A lawsuit challenges an Alaska program that allows killing bears as a way to rebuild a caribou herd

JUNEAU, Alaska (AP) — Conservation groups have filed a lawsuit challenging a state program in Alaska that authorizes the killing of brown bears and black bears. The program aims to increase the size of a once-significant caribou herd in the southwest part of the state.

The lawsuit, filed Monday in state court, claims the program lacks a scientific basis and is unconstitutional. It alleges that the program, adopted by the Alaska Board of Game in July, does not require the Department of Fish and Game to monitor bear populations to ensure their numbers remain sustainable. Furthermore, the program allows department employees to shoot bears from helicopters without setting limits on how many bears can be killed within an area roughly the size of Indiana.

Filed by Trustees for Alaska on behalf of the Alaska Wildlife Alliance and the Center for Biological Diversity, the lawsuit names as defendants the state, the Board of Game, the Department of Fish and Game, and the department’s commissioner. A message seeking comment was sent to the Alaska Department of Law, which typically represents state agencies in litigation.
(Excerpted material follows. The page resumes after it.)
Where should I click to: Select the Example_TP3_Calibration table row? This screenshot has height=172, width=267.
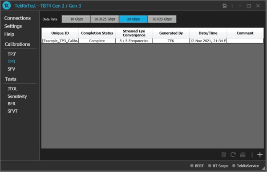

This lawsuit is the latest chapter in an ongoing legal battle over what Fish and Game describes as an effort to restore the Mulchatna caribou herd. Named for its traditional calving grounds, the herd peaked at around 190,000 animals in the late 1990s and served as an important food source for subsistence hunters across dozens of communities.

However, the herd’s population began declining sharply, dropping to about 13,000 caribou by 2019. Hunting has been prohibited since 2021, according to Fish and Game. The department has cited several factors affecting caribou survival, including disease, hunting, food availability and quality, and predation. In this case, the Board of Game determined that predation could be addressed directly.

The board stated it was responding to requests to help rebuild the herd and restore caribou as a regional food source. In a fall newsletter, the department identified bears and wolves as “significant calf predators.” An aerial survey conducted last fall reported the highest recorded ratio of calves to cows in the herd’s western subgroup since 1999, suggesting a “positive response” to the 2023 and 2024 predator control program targeting bears and wolves on calving grounds.

According to the lawsuit, in May 2023, the agency killed “every single brown and black bear it found” within a 1,200-square-mile (3,108-square-kilometer) focus area encompassing the western Mulchatna caribou herd calving grounds. Altogether, in 2023 and 2024, 180 bears—most of them brown bears—were killed.

The Alaska Wildlife Alliance had previously sued to end the program. In March, a judge criticized the adoption process and ruled that the state lacked sufficient data on bear sustainability in the region before implementing the program. Despite this, the board and department moved forward, implementing emergency regulations under which 11 bears were killed before those regulations were struck down by another judge.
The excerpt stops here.